Jackie scanned faces; wild and fevered all of them, a hopelessness about their
expressions. Some fought, but only because others got in their way. A kind of
exodus but nobody was going anywhere in particular.
They're ill, she thought, like me. But how can everybody be ill? Her brain
threatened to blank out again, a flickering hesitating light bulb in a
thunderstorm, a transformer that could not take the additional load. A
helmetless policeman in the midst of a bunch of teenagers, his headgear a
football, the game being played under elementary rules. Kick it, watch it
bounce, kick it again. The officer joined in, booted it high into the air but
nobody went after it; everybody was too busy going nowhere in particular.
She told herself she could not stop here. I have to go home. Where's home?

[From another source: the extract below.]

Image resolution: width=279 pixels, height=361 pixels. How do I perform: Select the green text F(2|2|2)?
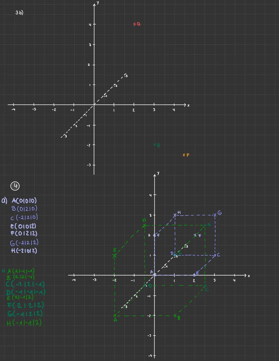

Thinking again, overloading her delicate aching thought-mechanism so that it
bleeped and gave off a mass of red floaters in front of her eyes. Her home was
up in the hills thirty miles away from all this madness. Jon, her husband,
would be there, totally oblivious to all of this. Maybe he wouldn't even care
if he did know because their marriage was finished and no doubt he had that
Atkinson girl with him. A kind of mutual agreement that you came to when there
was nothing else left between you. You both had lovers, made a pretence of
keeping it a secret from each other but it was all a waste of time because you
both knew anyway. A facade, a game you played. Go and enjoy your day's
shopping, dear, I'll be OK (because Sylvia will get my lunch and I'll be able
to screw her). Stop on late if you want and go to Tiffany's because you know I
don't like dancing. I know you'll jive all by yourself. (If you find yourself
a man for the night please don't tell me because it'll spoil our little game.)
But I want to go home! Maybe under normal circumstances she would have given
way to hysteria. Women were crying and screaming all around her. Damn it, I'm
going home!
She stood up again. Funny, she should have been weak, legs threatening to
buckle under her, throw her back down to the ground. But she felt strong; ill
but strong. It was illogical, too complicated for her to work out.
She held her bare arms out in front of her, gazed at them in revulsion. It was
as though she had dipped them in a bath of scalding water, the skin peeling
yet hardening, knitting together again in a strange kind of plastic coating.
So rough, they didn't hurt half so much now.
Check your reflection again in that shop window. No, I don't want to see.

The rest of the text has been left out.